Thursday, July 31, 2003

I'm really excited to see this (not just because I have a story in it, either!):

Descant's Speculative Fiction Issue

Monday, July 21, 2003

Today I turn twenty-eight years old. I celebrated my birthday on Saturday with some friends here in town, though, rather than waiting till a Monday when everyone was caught up with work schedules. What we did is, we went to Cedars, which is this great place in downtown Youngstown that takes up the first floors of two buildings that stand next to each other. On one side is the bar, in the other building is the restaurant, and in the corner they create between them is an outside patio they open in the summer. The patio is my favorite place in summer because its surround by a wrought iron fence and has all sorts of trees and plants growing inside it, and you can look up on the hillside and see the university buildings alongside a museum and a catholic church. On the walls of the buildings above Cedars, they've hung two different reproduced paintings as if they were billboards. There was an accoustic band playing that night, too, and they sang happy birthday to me, and a couple of my friends got up and sang American Pie with them, too. It was much fun. On the Cedar's patio, you're in the center of Youngstown, but it doesn't feel like you're in Youngstown at all.

After Cedars, we came back to the professor's house where I'm housesitting and we drank a bit and danced a bit and talked and played silly games. We talked about the old TV show My So-Called Life, and debated whether or not Jordan Catalano actually was a deep person or not. I think he and Angela had a sort of poetry between them, but ultimately he didn't have much beneath that angsty murk of an ultra-cool exterior. This opinion disturbed a couple of people, who felt Jordan had more to him. I think this means they would have got caught up in his little love-trap like Angela did too. That's okay, though! I would have gotten caught up as well! It's a good front he had going.

Now it's Monday, my birthday, and it's raining outside, but in this nice drizzly sort of way.

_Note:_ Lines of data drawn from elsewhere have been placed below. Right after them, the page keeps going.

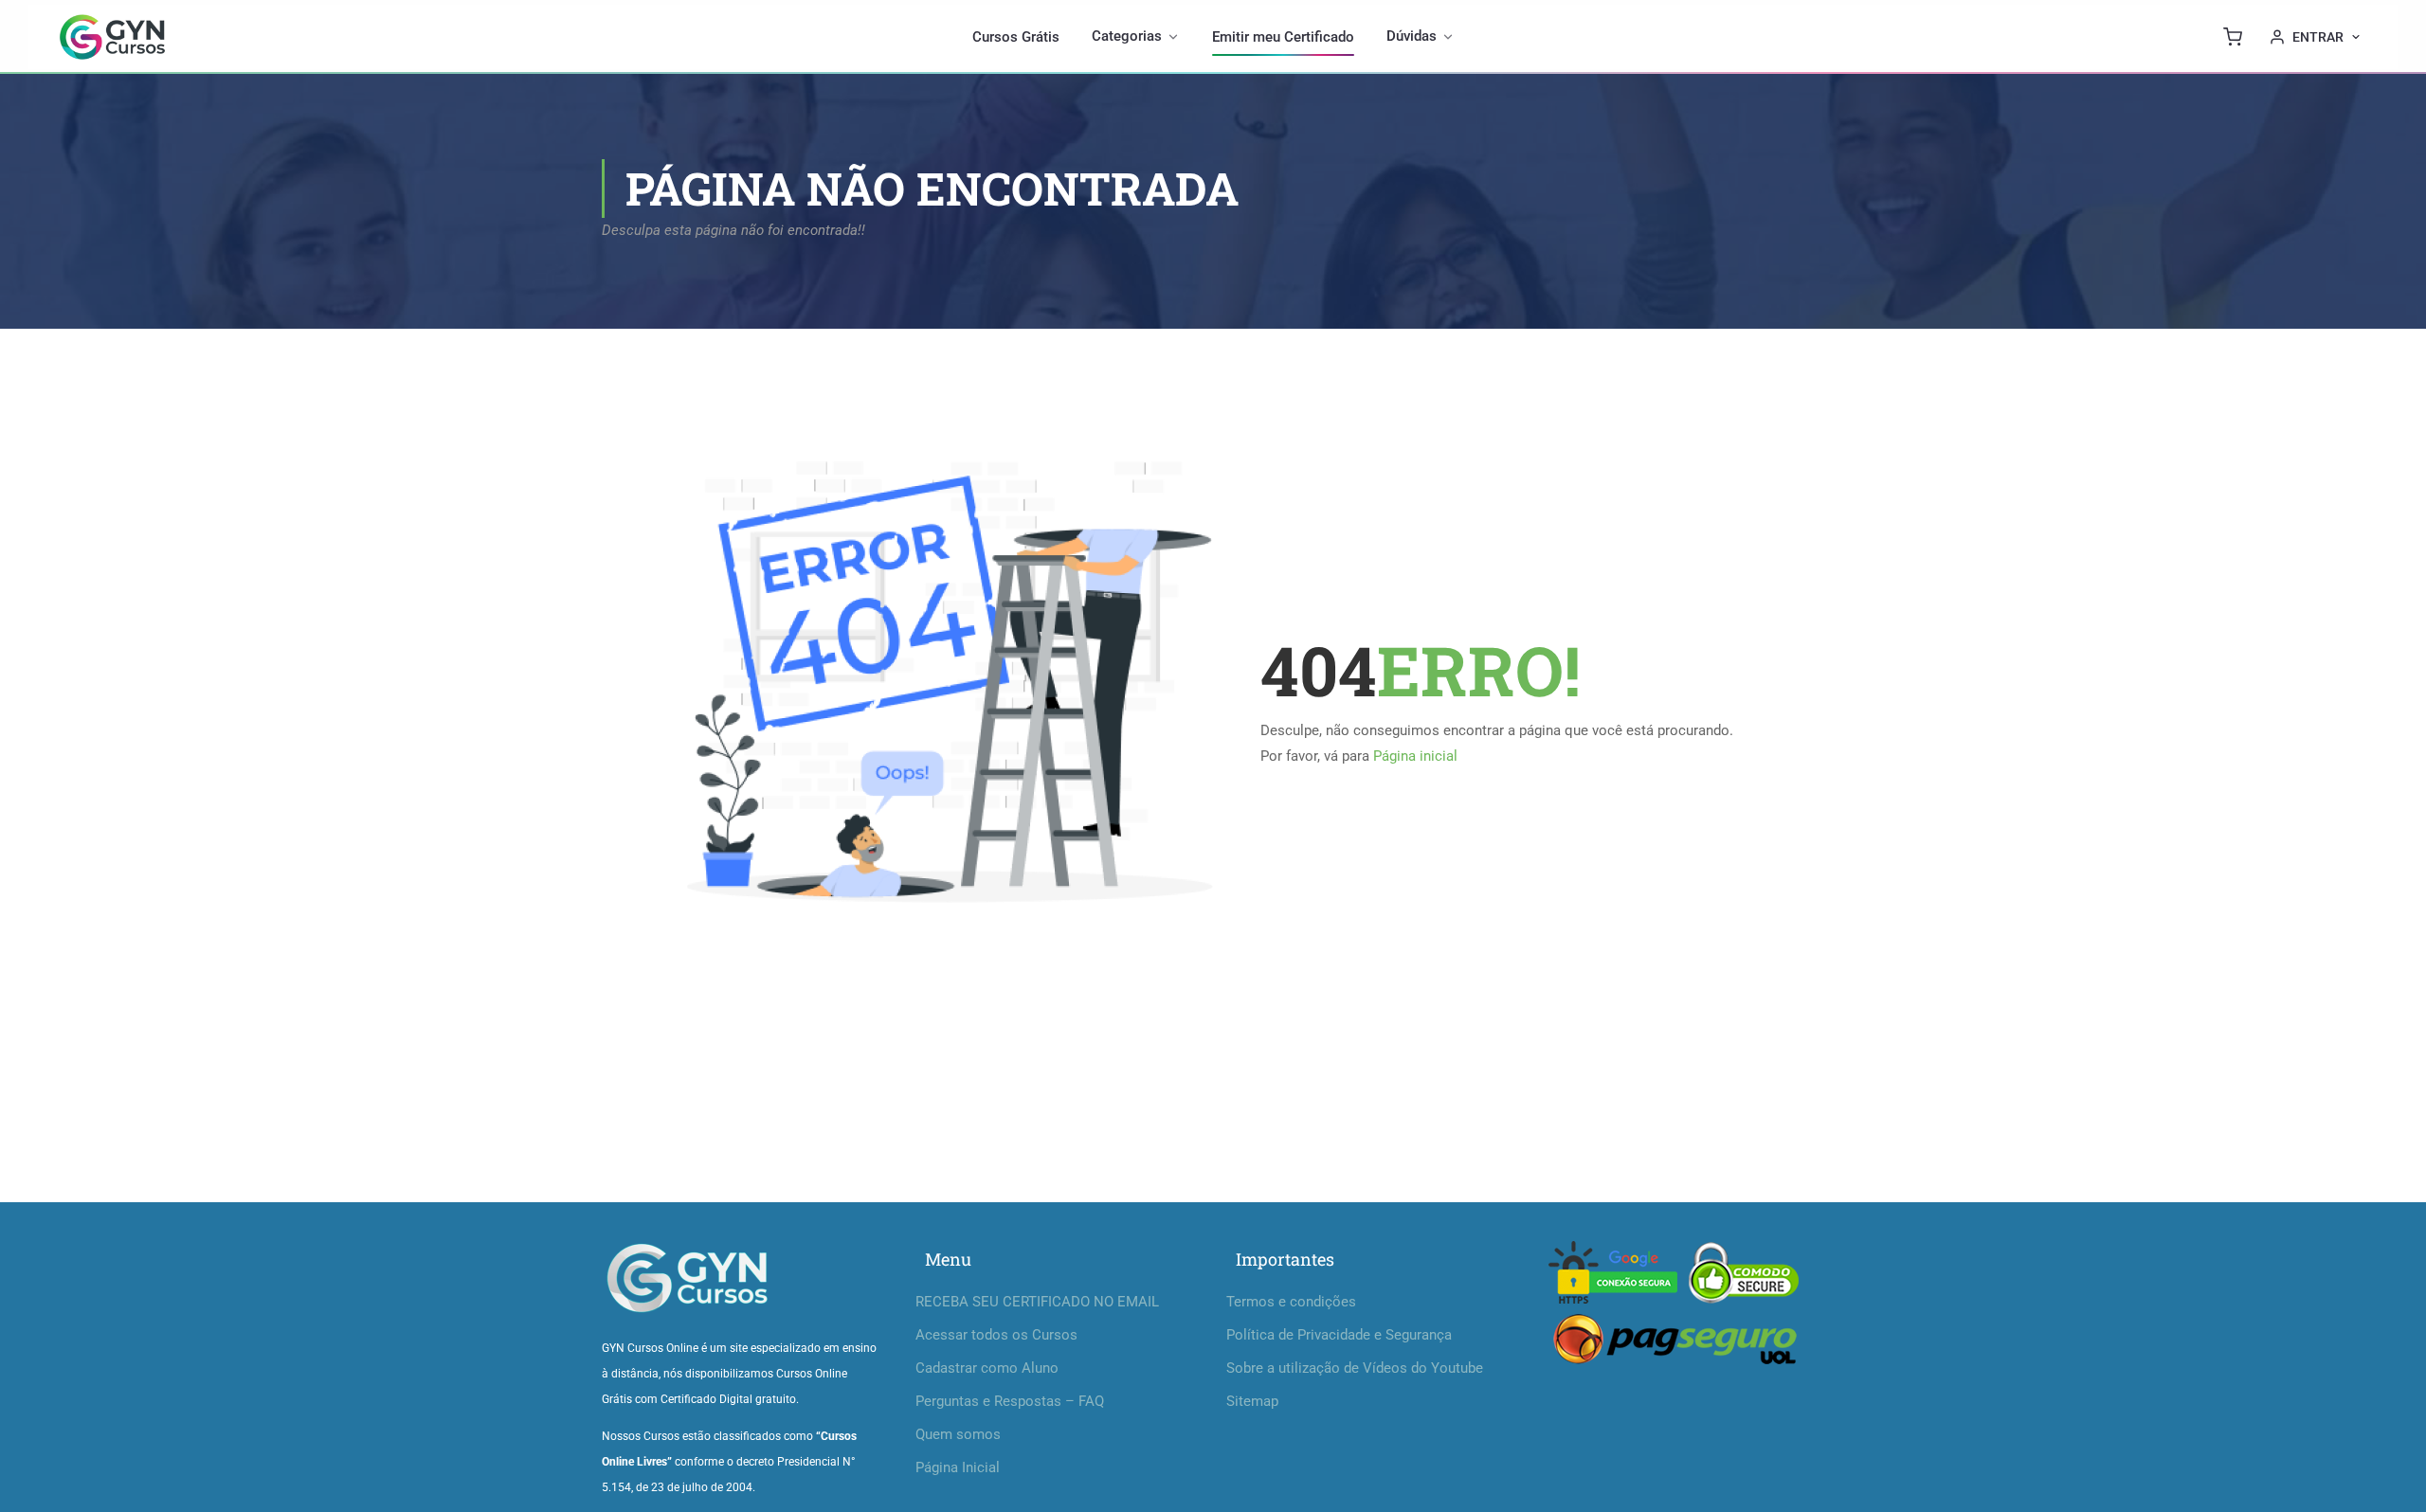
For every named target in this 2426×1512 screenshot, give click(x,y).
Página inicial (1415, 756)
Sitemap (1252, 1401)
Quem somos (958, 1434)
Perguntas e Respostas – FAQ (1009, 1401)
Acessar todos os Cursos (996, 1334)
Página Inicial (957, 1467)
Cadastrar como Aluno (987, 1368)
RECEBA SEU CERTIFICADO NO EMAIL (1037, 1301)
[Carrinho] (2233, 37)
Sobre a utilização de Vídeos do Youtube (1354, 1368)
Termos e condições (1291, 1301)
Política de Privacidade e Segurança (1339, 1334)
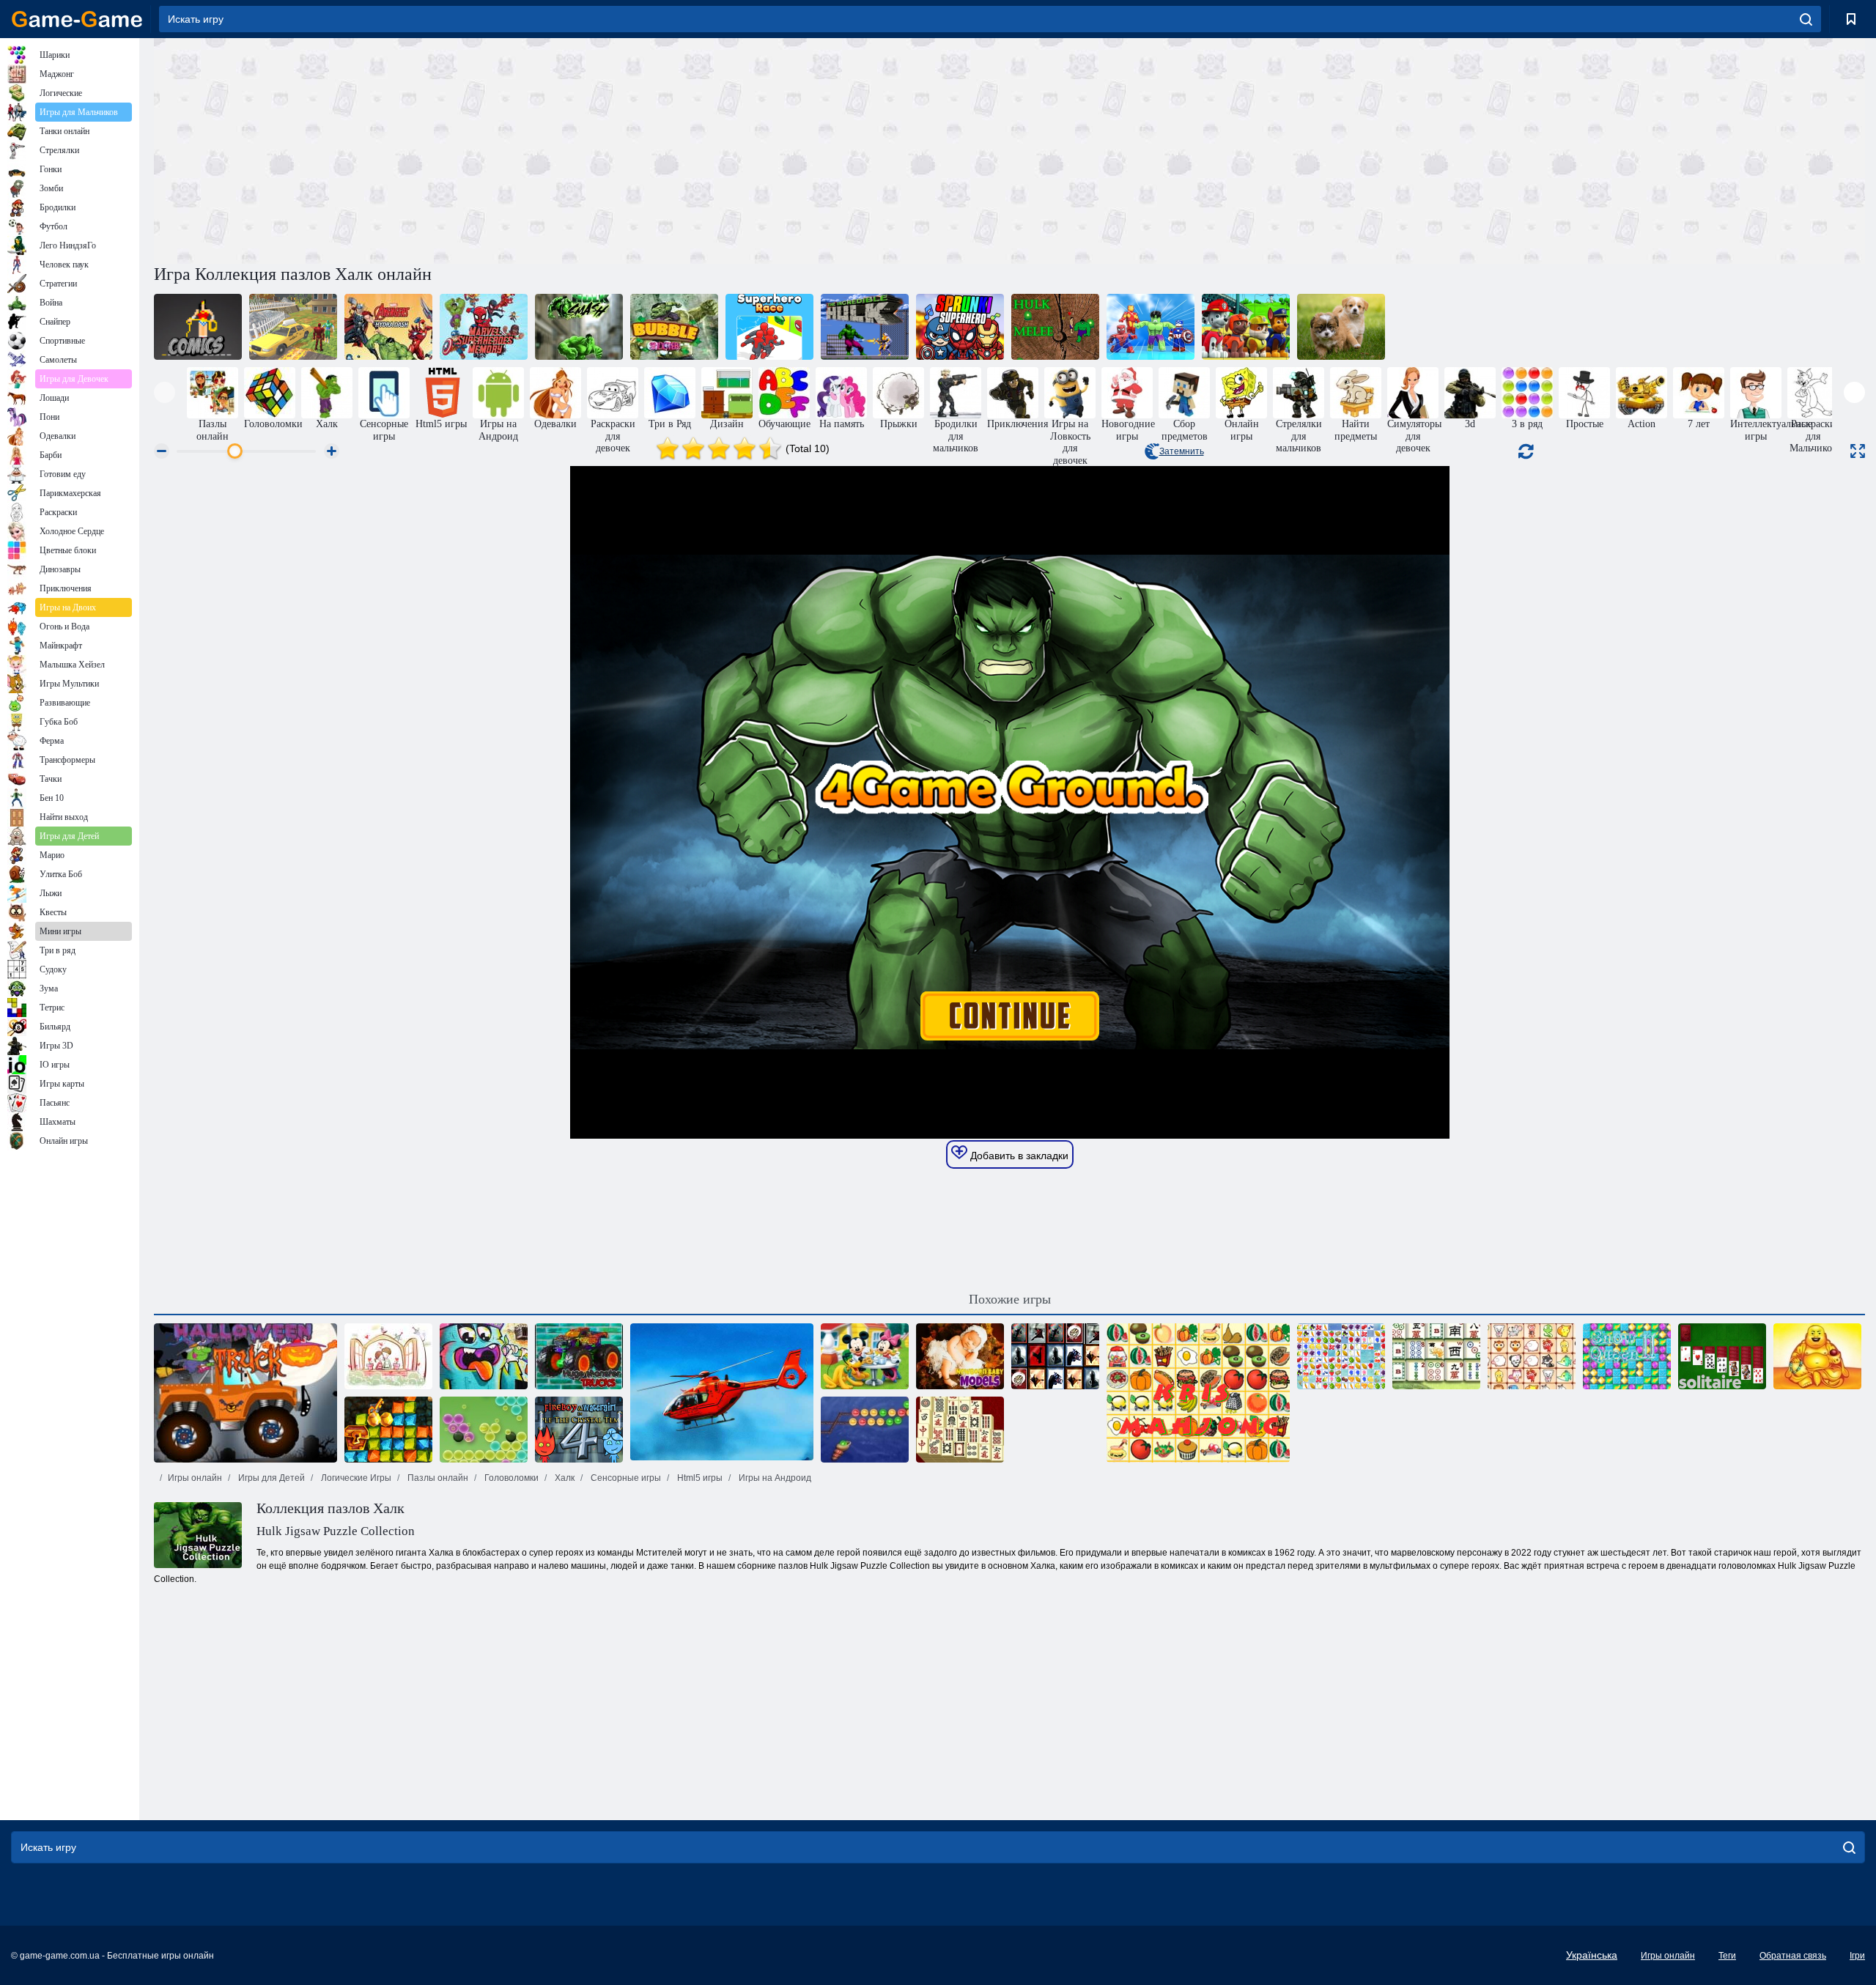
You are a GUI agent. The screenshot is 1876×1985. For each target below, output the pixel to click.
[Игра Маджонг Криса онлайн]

The street here at the professor's house is made of red brick, and the rainwater rushes down it, carrying away little bits of grass and leaves and whatever else is down there. In an hour, the ice cream man's truck will tool down the street, if it's stopped raining by then, and all the neighborhood kids will run out into the street to scream their heads off with shrieks of joy. Later, my parents are going to come and take me out to dinner. I'll be twenty-eight and I still feel like some strange hybrid between a kid and an adult. I suppose this is better than feeling like a kid only, which I've felt on birthdays past. Just think. Only a couple more years and maybe I'll feel like a grownup altogether. I'm not sure if that's a good thing or not, though. Maybe I'll have to revise my idea of being grownup is all.

Saturday, July 19, 2003

Hello again. Long time, no blog. I've been traveling a bit for the past few weeks, and have been caught up writing in my novel as well, which has moved out of the what-the-hell-am-I-doing phase and into the this-is-fun phase. I'm sure there are future tortorous phases to encounter as well.

Not much to report here. If you haven't ordered it already, you need to buy Trampoline, an anthology of mostly original short fiction edited by Kelly Link. It has great stories in it by the likes of Christopher Rowe, Richard Butner, Maureen McHugh, Karen Joy Fowler, Alan DeNiro, myself, Shelley Jackson, and lots more.

I'm just back from Readercon, which was a great time. Got to meet some cool people, like William Shunn and his really cool wife, Laura. Got to visit a bit with Dora Goss and her husband, Kendrick, who is also cool, like Laura. I wish I lived in the same vicinity of all these cool people. Alas, I live in Youngstown, Ohio. There are cool people here, too, but that's on a spectrum, understand.

I'm listening to Aimee Mann's Lost in Space album, and also The Flaming Lips, who I love love love. I've also been listening to The Dead Boys and The Pixies, who are listened to quite a bit by a couple of my characters in the novel I'm writing.

I started reading The Grapes of Wrath recently, too. It's actually really amazing. Boy that Steinbeck was pretty rowdy, some of the stuff he wrote in its period is pretty eyebrow-raising. Heck even today it is, I'm sure, in some circles.

If you've never read her before, everyone should go read Karin Lowachee's Warchild. It's amazing. The next book in the series is going to be released in a couple of months or so, and I for one will be ready to get my greedy hands on it. Aargh. Go team! (Sorry, inside joke.)

That's about it. Other than these items, I've mainly been working out with Jackie, and can feel Ms. Bond's pain with her personal trainer. But picture your trainer practically living with you, Ms. Bond. What do you think about that?? I was put through such a tortorous workout the other day that I almost broke up with her on the spot.

Now it's time for me to disappear again. If anything of much interest occurs, I'll make sure to make note of it here. But so far it's been a lazy, lovely summer. Not too hot, not too cold. And a general feeling of happiness and well-being prevails more often than not. I cannot complain too much at all. Finally. Finally.